I phoned G, in Northern Ireland, who was very upbeat and positive. We talked about the bombs she had defused, including a gang related death threat. “But we don’t expect anything terrorism related. Looks like the IRA are working from home and self-isolating like everyone else.”

I phoned M, whose main worry was that her son’s business had collapsed. He and his wife had set up a company which paid them both a really low salary, with most of the money in dividends. So basically, their only support is 80% of bugger all.

Finally, I rang A: “I seem to be the person least affected by all this. I just potter along like I always have”.

Tuesday 24 March 2020

Yesterday I emerged from 7 days quarantine in the spare bedroom to enjoy the whole house, wandering from room to room. Got dressed and prepared for the adventure of the day – buying food. Tom gave me a long and precise list – two pints semi-skimmed milk, rice cakes etc.

I suggested that I wasn’t wholly better, and could still be infectious. My first symptom had been itchy eyes. Now the itching was back, suggesting cross-infection.

Tom was cross. “All we can do is follow Government advice” he said. “The Government says you are fine to go out and I’m not. If we don’t just follow the rules, I don’t know how to cope.”

And we did need food, and I did want to go out. So I walked to the Co-op, through the bracing spring sunshine, past camellias and budding willows, stepping into garden paths whenever I had to pass someone.

The Co-op was a shock. The fruit and veg aisles were empty, except for one bag of pre-prepared stir fry veg. I bought it, along with a birthday cake. But no milk, yogurt or standard bread. I waived a contactless card at the screen and got out. When I got home. I took time to recover, from what seemed like the end of capitalism. Those empty shelves had rattled me.

After a reviving cup of coffee, I had recovered sufficiently to attempt Shopping Take 2. I queued outside the greengrocers, and found a veritable cornucopia (bananas, oranges, kiwis, sweet potatoes, leeks). I bought them all, attempting with only limited success to pick them out with the tips of my gloved hand, rather than rifling around in the bags.  “Have you been OK?” the owner’s son asked. I hesitated, “I’ve been laid up with this bug everyone is talking about” is what I didn’t say. Instead, I muttered, something – “fine” I think.  I didn’t want to be the unclean leper polluting his shop.

Tesco Express also fared better than the Co-op. I got milk, yogurt and even a small Hovis. Hurray! We can feed ourselves for another week.

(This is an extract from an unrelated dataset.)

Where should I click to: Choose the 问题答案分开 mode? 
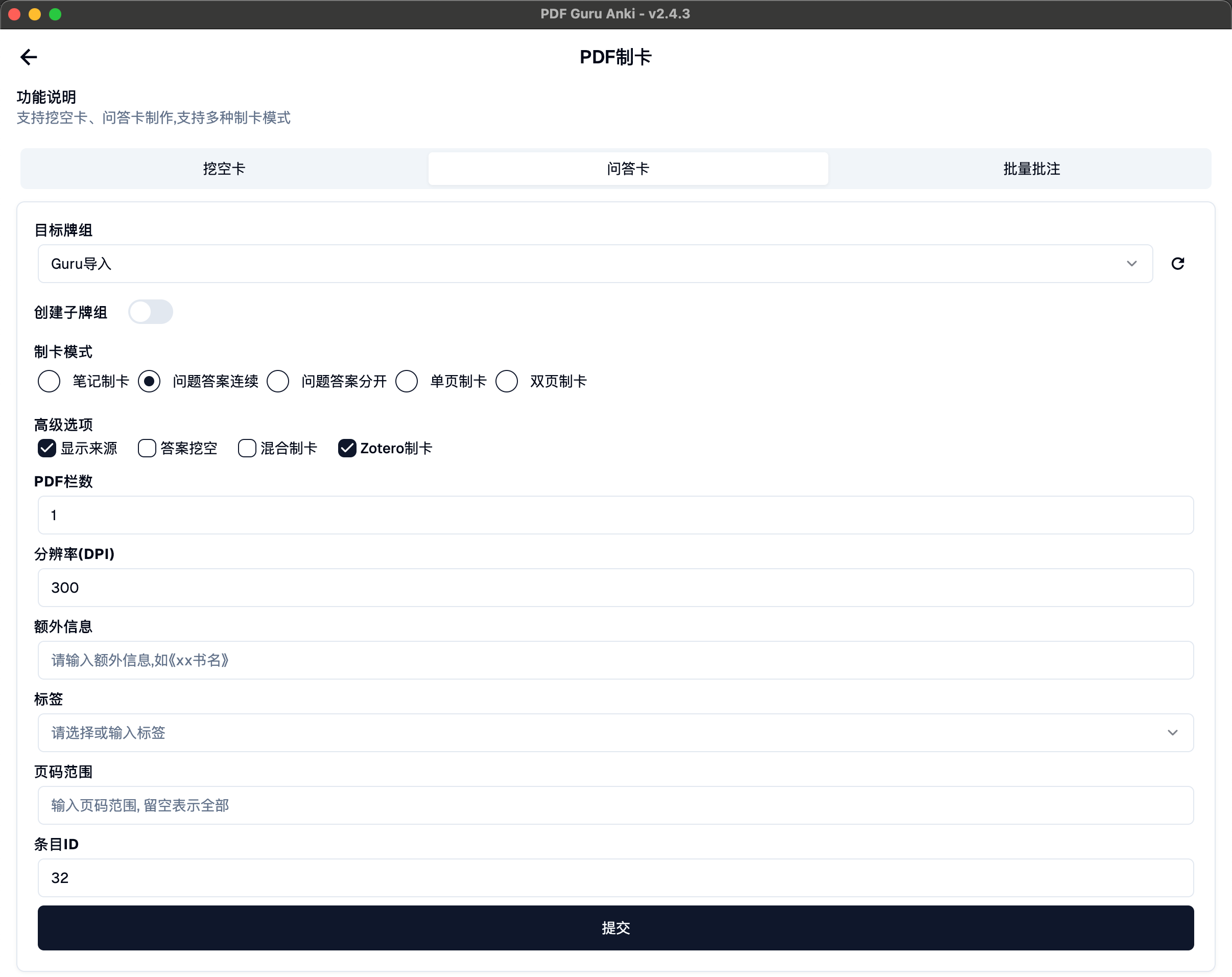(278, 381)
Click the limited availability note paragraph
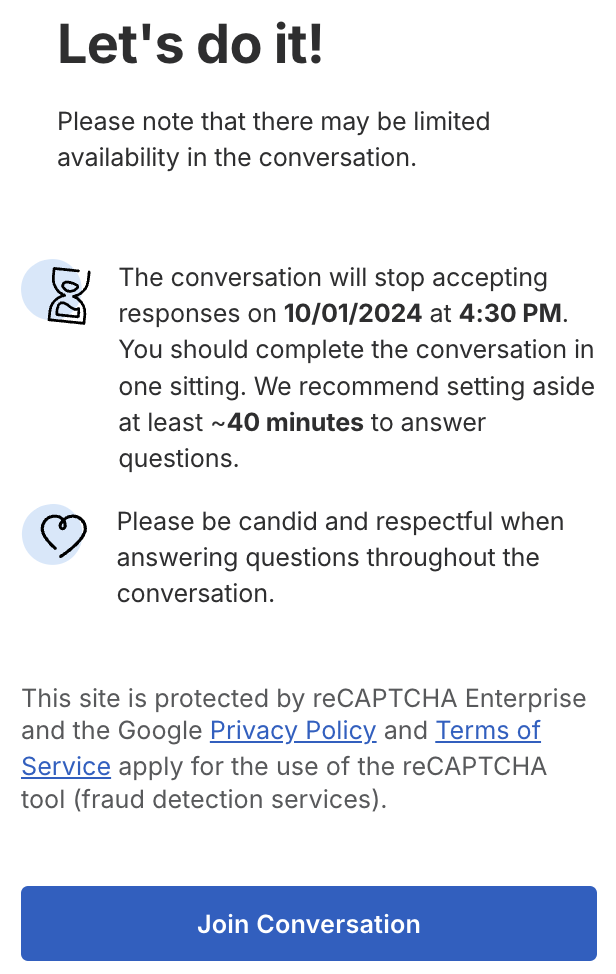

When I got back, I busied myself tidying the spare room and unpacked the ski clothes (it was a different world). I even cleaned up the debris on my dressing table. When I phoned Mike, he was also sorting through junk. “If you are looking at the zombie apocalypse and you realise it will never be useful, it’s time to throw it away”.

I cooked the stir fry (actually quite nice) and crashed. I filled up two hot water bottles and curled around then, to hear Boris tell us we should stay in-doors. Fell into a deep and dreamless sleep.

This morning I’m looking at an empty Marble Hill Park, with a sign on the gate. Closed. With the park, I thought I would be OK. Right now, I’m not feeling so good.

Last week Mike agreed to come over, so we could take [his dog] Morley for a walk in the park. We agreed yesterday that maybe he shouldn’t. But it is one thing to agree not to see him – quite another to be forbidden from doing anything as normal as going for a walk in the park with my son.